Von Johannes Schneider
Irgendwann ist das ein bisschen enervierend: wie man sich da in rudimentäre Handlungen hineinkonzentrieren muss. Wie Kameras beständig Protagonisten fixieren, von denen man überhaupt nicht weiß, was sie denn nun für den Film bedeuten. Die insgeheime Hoffnung, dass das Gezeigte doch irgendwie eine Erzählung ist, muss bei dieser Ausgabe der Berlinale Shorts besser früher als später begraben werden. 27 Kurzfilme sind an den ersten vier Festivaltagen in fünf Sektionen zu sehen (Cinemaxx 3 und 5). Sie machen Ernst mit der Hingabe an das filmische Experiment, an atmosphärische Tiefenanalysen und narrative Brüche, kurz: mit der Abkehr vom Geschichtenerzählen, die laut Kuratorin Maike Mia Höhne auch das Leitmotiv des diesjährigen Auftritts sein soll.
Dabei bleibt zu oft eine drängende Frage bestehen, die von einer produktiven Filmlektüre ablenkt: Was tun all diese Menschen? Warum sucht der13-jährige Protagonist in „Rafa“ des Portugiesen Joao Salaviza, alleine bei der Lissaboner Polizei nach seiner Mutter? Warum nehmen die Polizisten ihn in eine Art Kreuzverhör, und warum taucht plötzlich noch seine ältere Schwester mit ihrem Baby auf? Und wer sind die Männer, die im Beitrag „Yi chang ge ming zhong hai wei lai de ji ding yi de xing wei“ des Chinesen Sun Xun einen alten Mann aus seinem Unterschlupf auf einem Brachland vertreiben wollen? Kriminelle? Immobilienhaie? Und in welchem Verhältnis stehen sie zu der Sängerin aus dem Zirkus, die sich ständig auszieht?

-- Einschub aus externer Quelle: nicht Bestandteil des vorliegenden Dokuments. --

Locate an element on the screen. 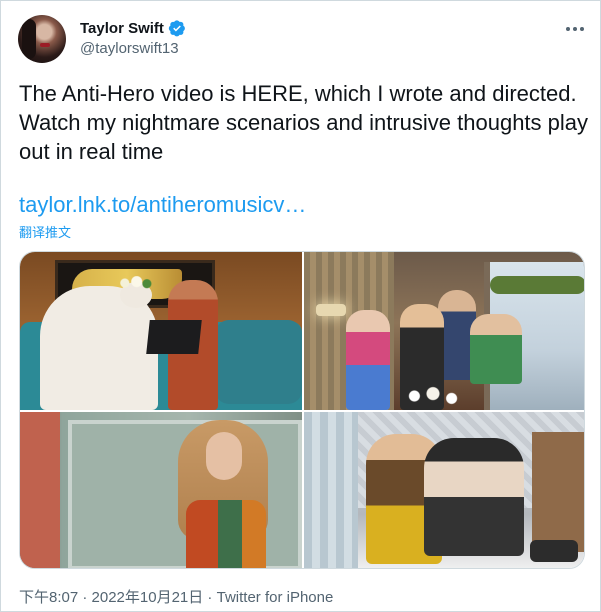  tweet-timestamp: 下午8:07 · 2022年10月21日 is located at coordinates (111, 598).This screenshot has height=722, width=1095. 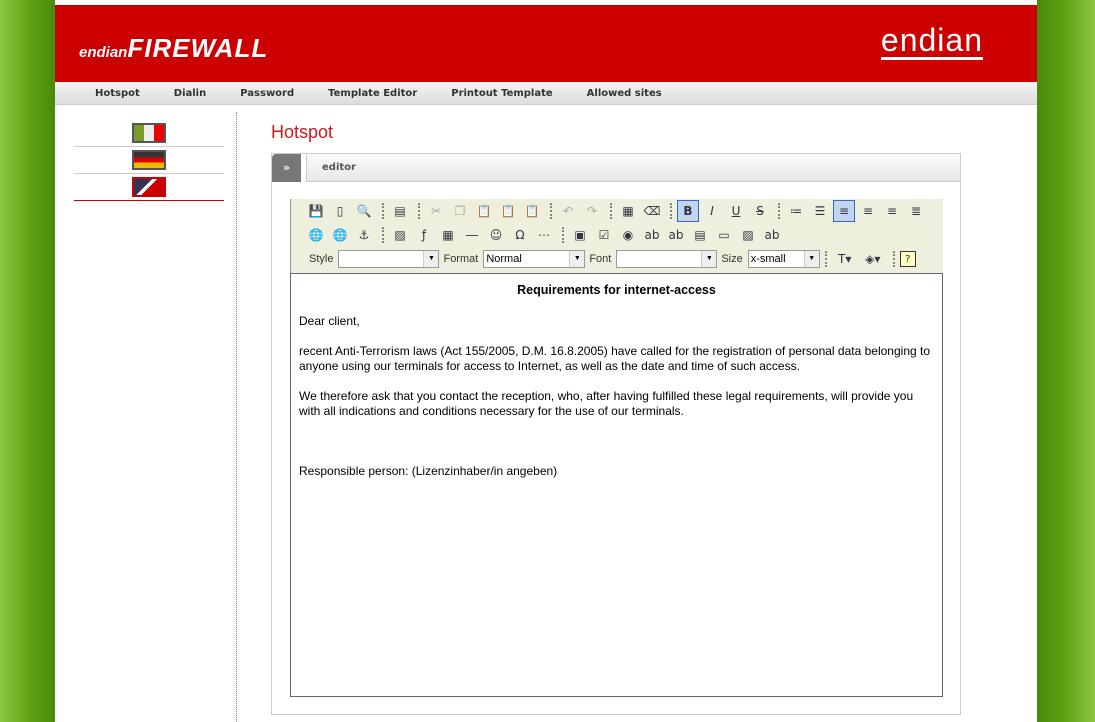 What do you see at coordinates (768, 259) in the screenshot?
I see `size-value: x-small` at bounding box center [768, 259].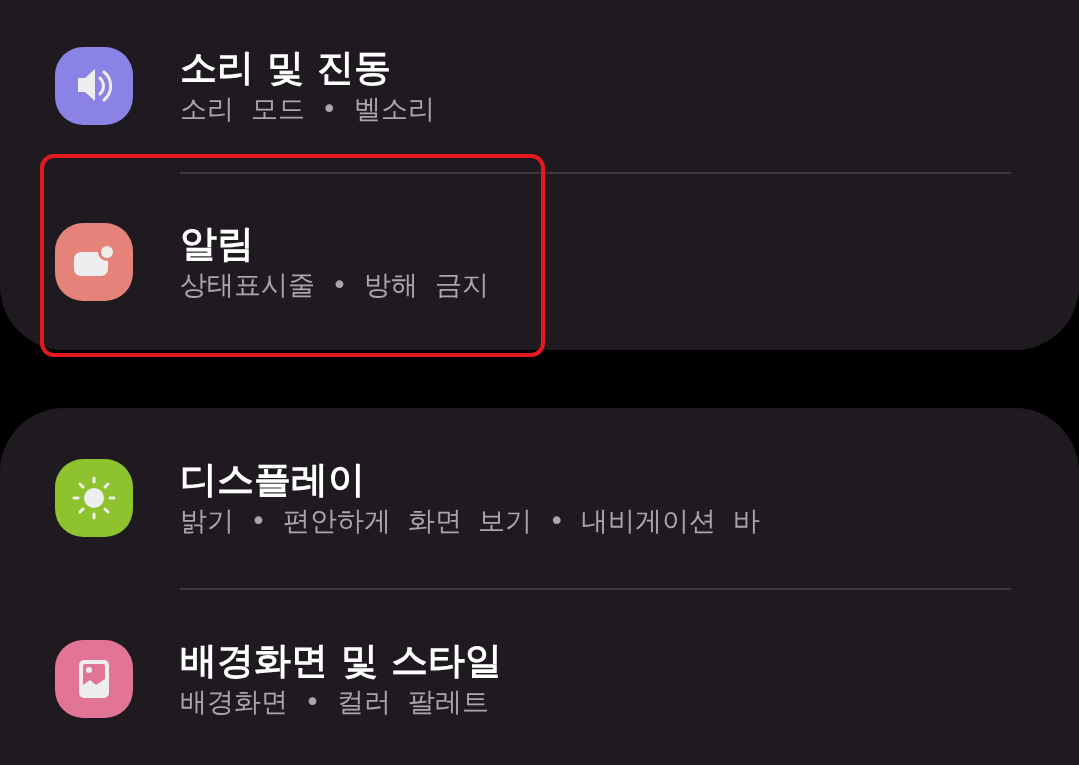 This screenshot has height=765, width=1079. What do you see at coordinates (470, 480) in the screenshot?
I see `setting-title: 디스플레이` at bounding box center [470, 480].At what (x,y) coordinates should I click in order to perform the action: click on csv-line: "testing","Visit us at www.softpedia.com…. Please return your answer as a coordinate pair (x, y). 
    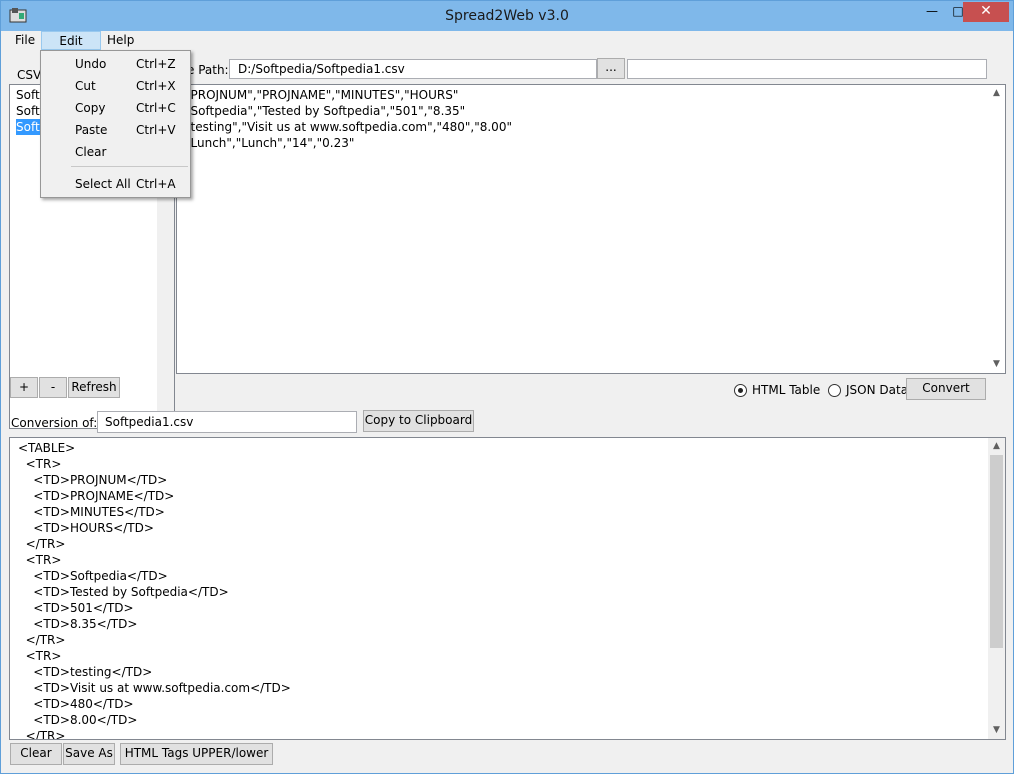
    Looking at the image, I should click on (348, 127).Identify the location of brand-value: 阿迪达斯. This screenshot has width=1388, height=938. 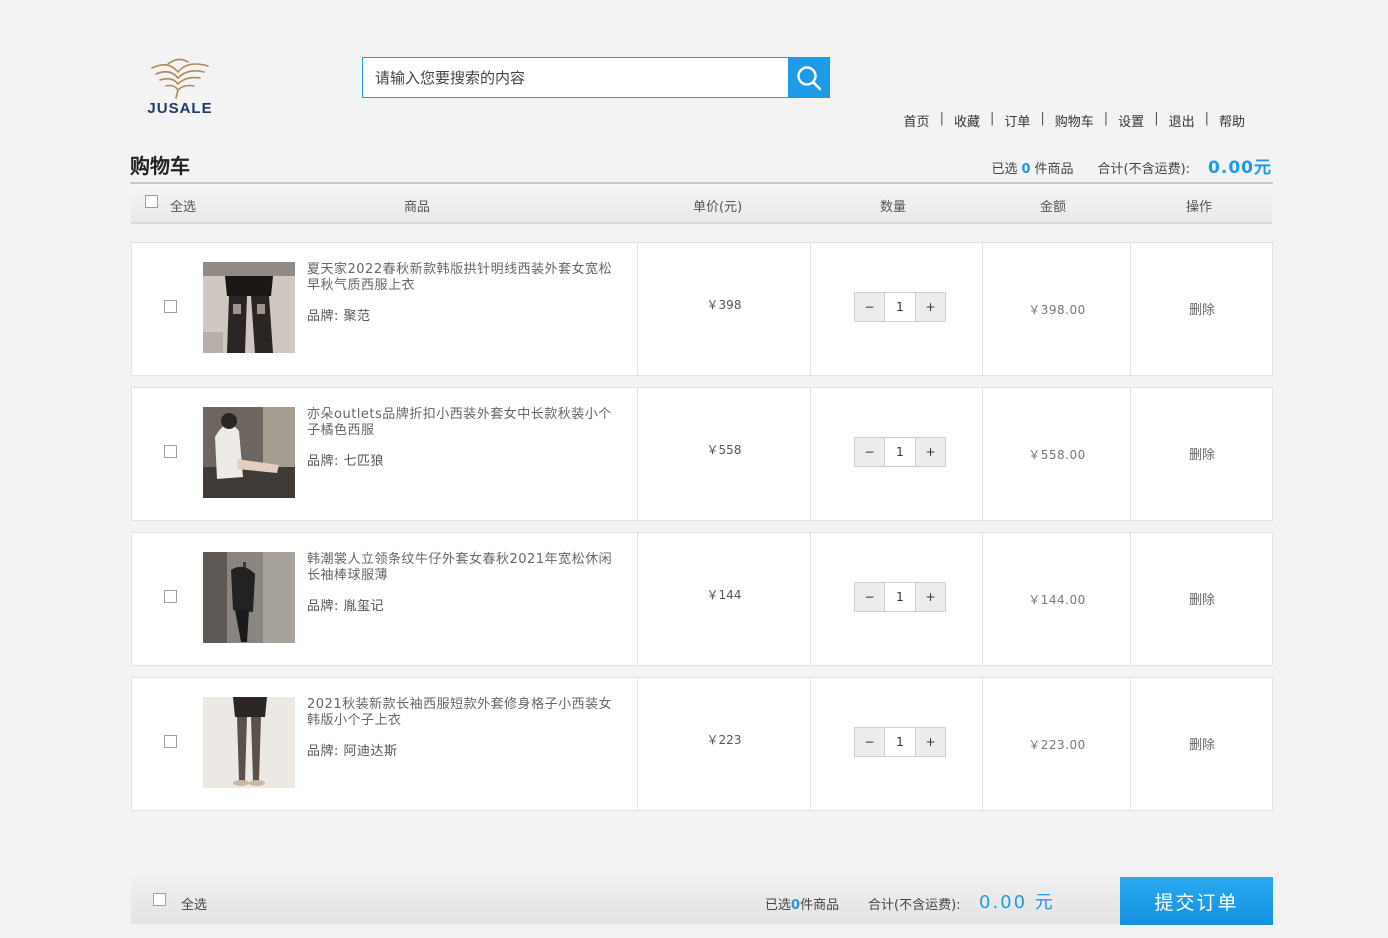
(370, 752).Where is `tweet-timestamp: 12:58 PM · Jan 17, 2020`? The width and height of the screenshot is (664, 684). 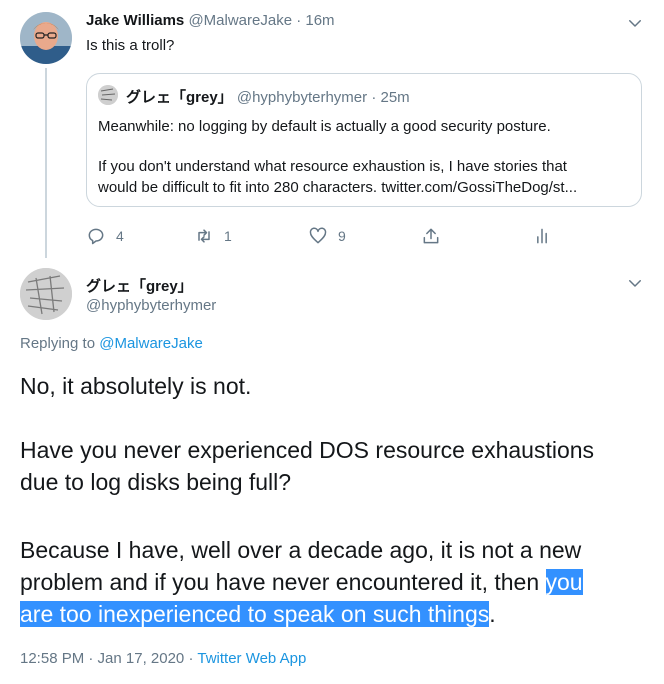 tweet-timestamp: 12:58 PM · Jan 17, 2020 is located at coordinates (102, 658).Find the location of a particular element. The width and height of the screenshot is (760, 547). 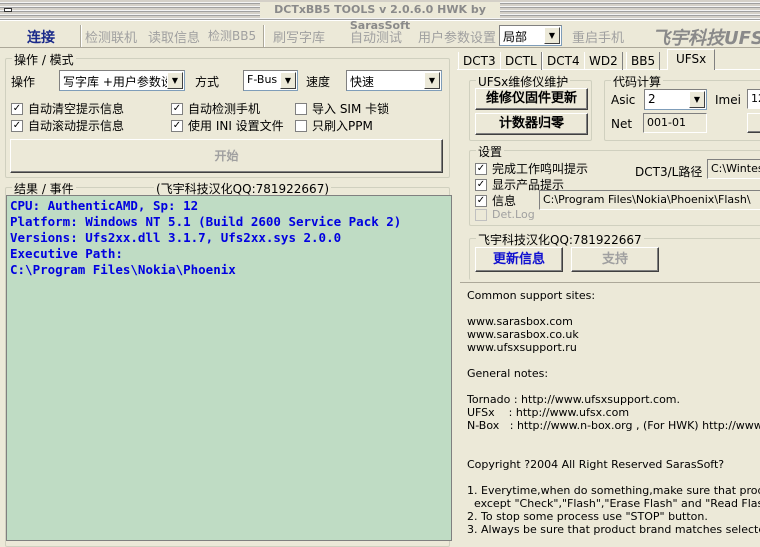

imei-label: Imei is located at coordinates (728, 100).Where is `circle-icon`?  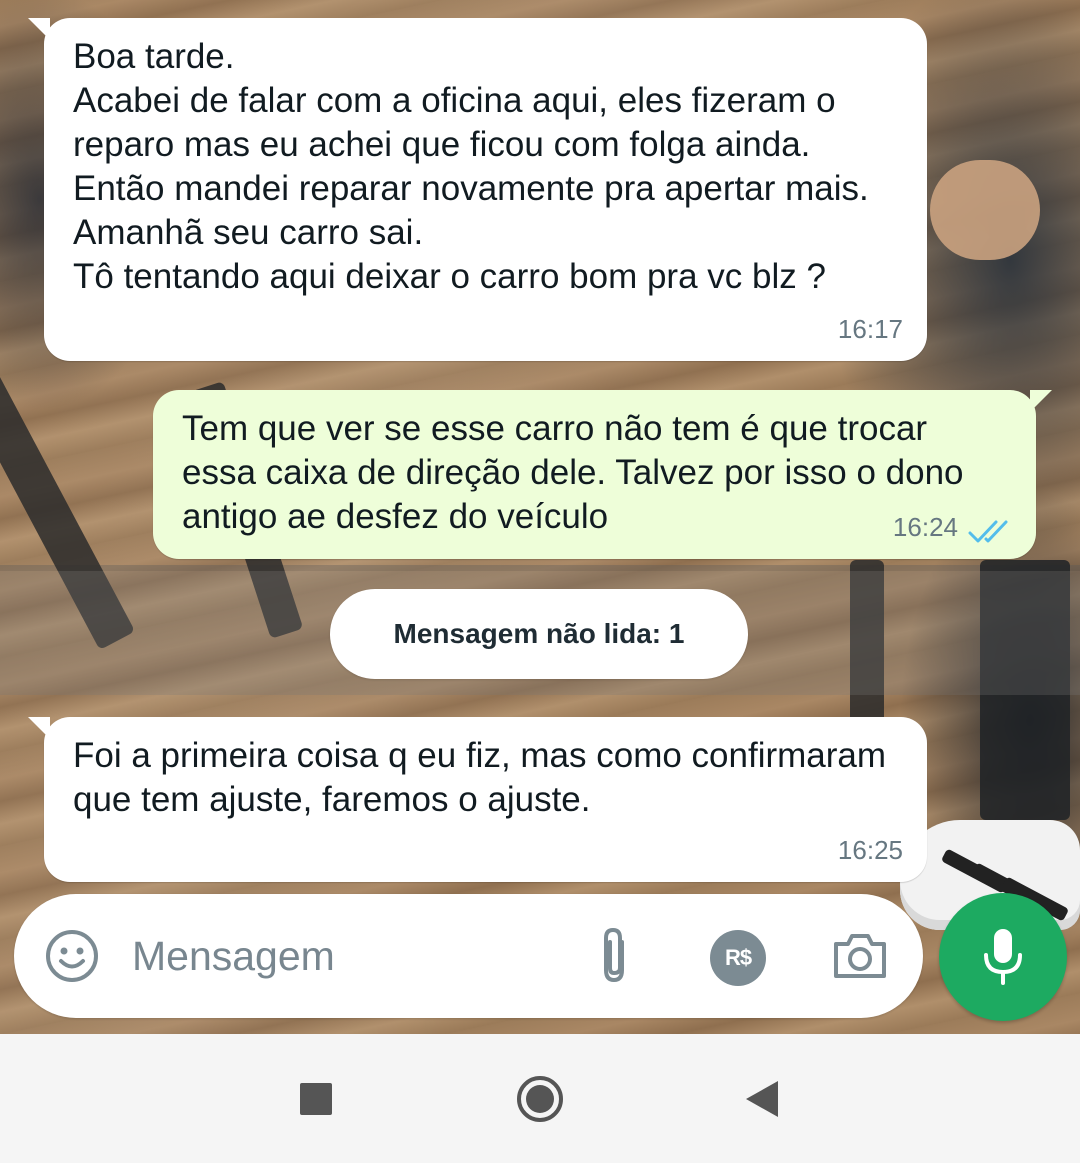 circle-icon is located at coordinates (540, 1099).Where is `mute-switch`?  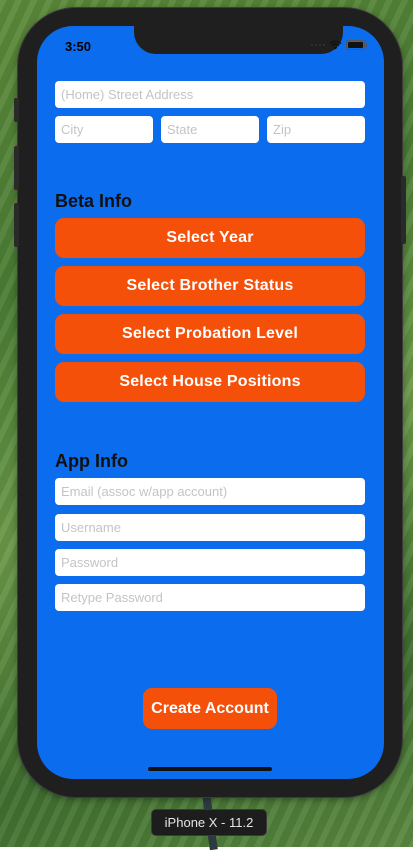 mute-switch is located at coordinates (16, 110).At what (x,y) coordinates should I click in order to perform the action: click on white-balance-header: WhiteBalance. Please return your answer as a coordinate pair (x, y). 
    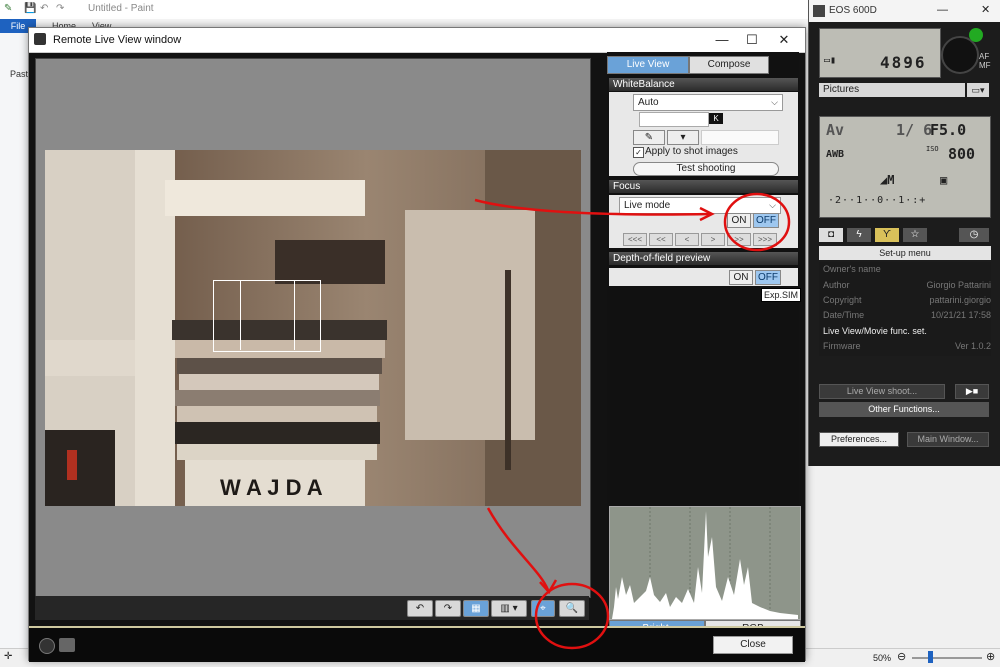
    Looking at the image, I should click on (704, 84).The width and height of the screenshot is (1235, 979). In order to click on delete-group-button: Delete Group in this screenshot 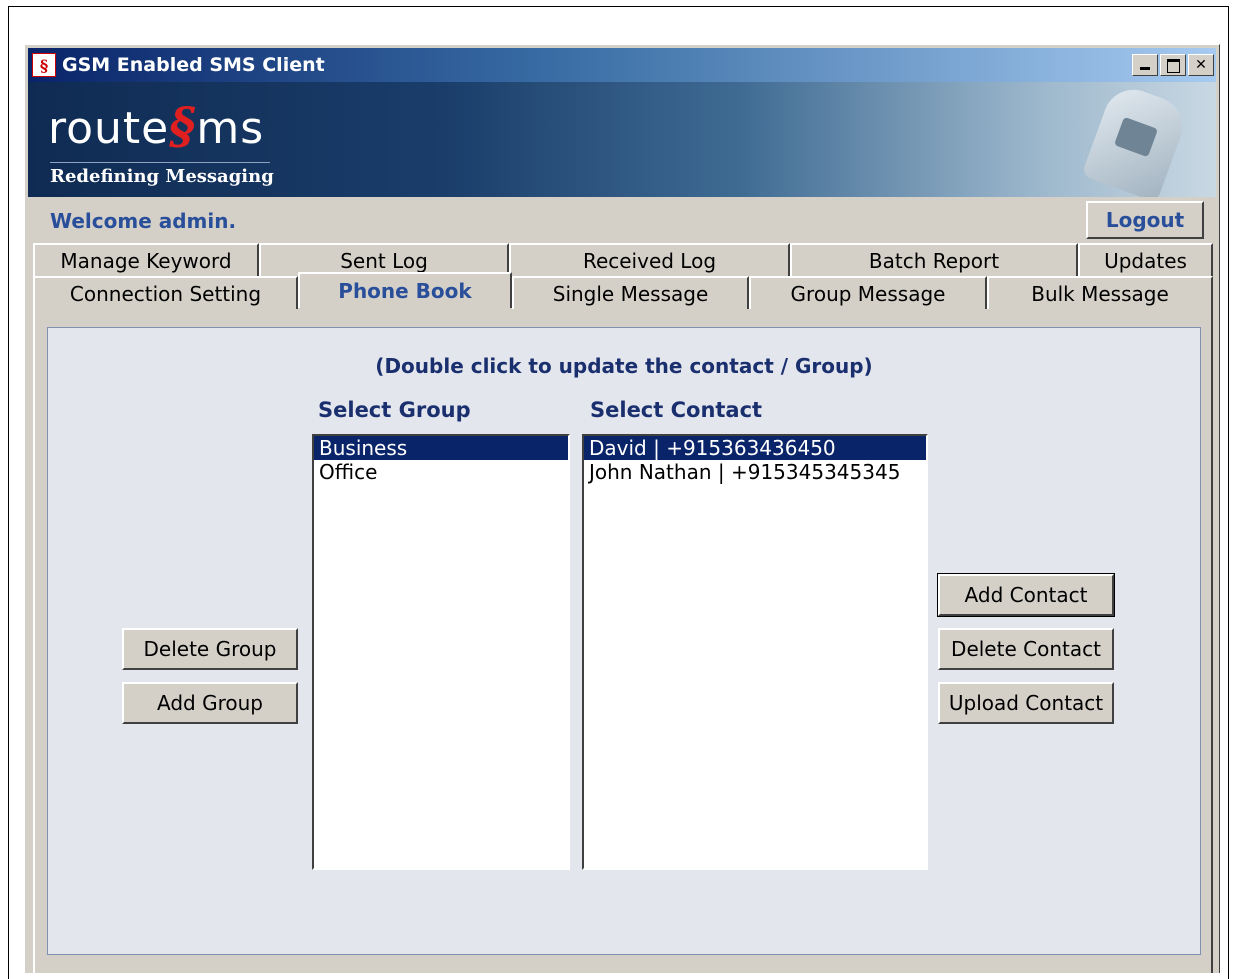, I will do `click(210, 649)`.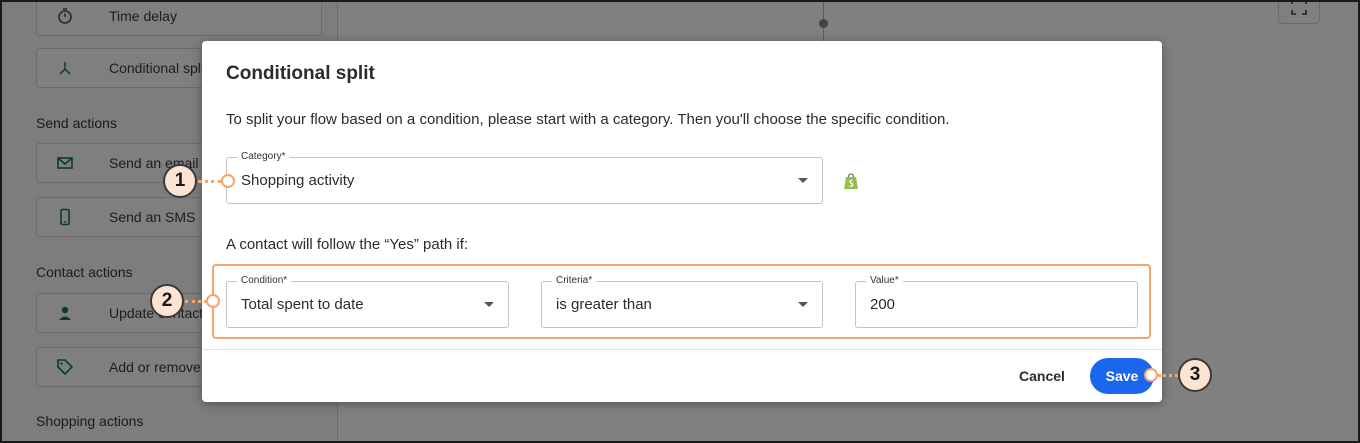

Kryptische Erzählweisen, hektische Untertitelungen, semantische Unklarheiten, von denen man nicht weiß, ob sie filmisch gewollt oder dem Sprach- und Kulturtransfer geschuldet sind – es ist nicht ganz einfach, den Filmen zu folgen. Und es ist auch nicht ganz einfach, an ihnen ein gemeinsames Ganzes zu beschreiben. Denn natürlich gibt es unter ihnen auch welche, die dem Leitmotiv völlig zuwider laufen: die beiden koreanischen Beiträge etwa, die sich – beinahe unambitioniert– darauf beschränken, Figuren zu entwickeln, Geschichten zu erzählen, Konflikte aufzuzeigen. Wie da in Kim Souk-youngs „Mah-Chui“ ein ganz simpler Plot abgespult wird (Krankenschwester beobachtet Arzt bei der Vergewaltigung einer narkotisierten Patientin, will ihn anzeigen, gerät dabei in Konflikt mit ihren Kolleginnen, schließlich sogar mit dem Opfer selbst), das hat denkbar wenig etwa mit Christoph Schlingensiefs „Say Goodbye to the Story“ zu tun.
Dass just dieses Kurzfilmvermächtnis die anderen Wettbewerbsbeiträge, die konventionelleren ebenso wie die experimentellen, locker zu überstrahlen scheint, lässt sich derweil auf eine Fülle von Gründen zurückführen. Nicht nur, dass Schlingensief als Titelgeber der diesjährigen Shorts ein Thema ausfüllen darf, das er, in gewisser Weise, selbst gesetzt hat. Nicht nur, dass das von Schlingensief angerichtete Wahrnehmungschaos gegenüber denen von anderen Kontinenten seltsam vertraut wirkt. Schlingensiefs Film tänzelt, indem er das Entstehen zweier Filmszenen mit all den üblichen Wiederholungen, Regieanweisungen, Pannen und Abschweifungen offenlegt, überzeichnet und mit Musik einwagnert, einmal mehr mühelos zwischen filmischer Aktion, ihrer Ironisierung und Dekonstruktion. Dabei beinhaltet er etwas, das den oft bleiernen Beiträgen von indischen Müllkippen, aus chinesischen Abbruchgebieten und dem lateinamerikanischen Hinterland – vielleicht zu Recht, vielleicht zu oft – abgeht: Komik.
So lässt sich denn auch das Unbehagen an dieser Auswahl auf die Abwesenheit der zwei großen H zurückführen: Handlung und Humor. Zwischen Experimenten, die etwa im Fall der flackernden Farbstreifen von Billy Roisz’ Animationsfilm „Zounk!“ schwerlich noch Film zu nennen sind, verliert das Kino seine Mitteilsamkeit. Dabei gäbe es doch noch so viel zu berichten. Und sei es nur – Schlingensief hat vorgemacht, wie es gehen kann – vom Ende der Geschichten.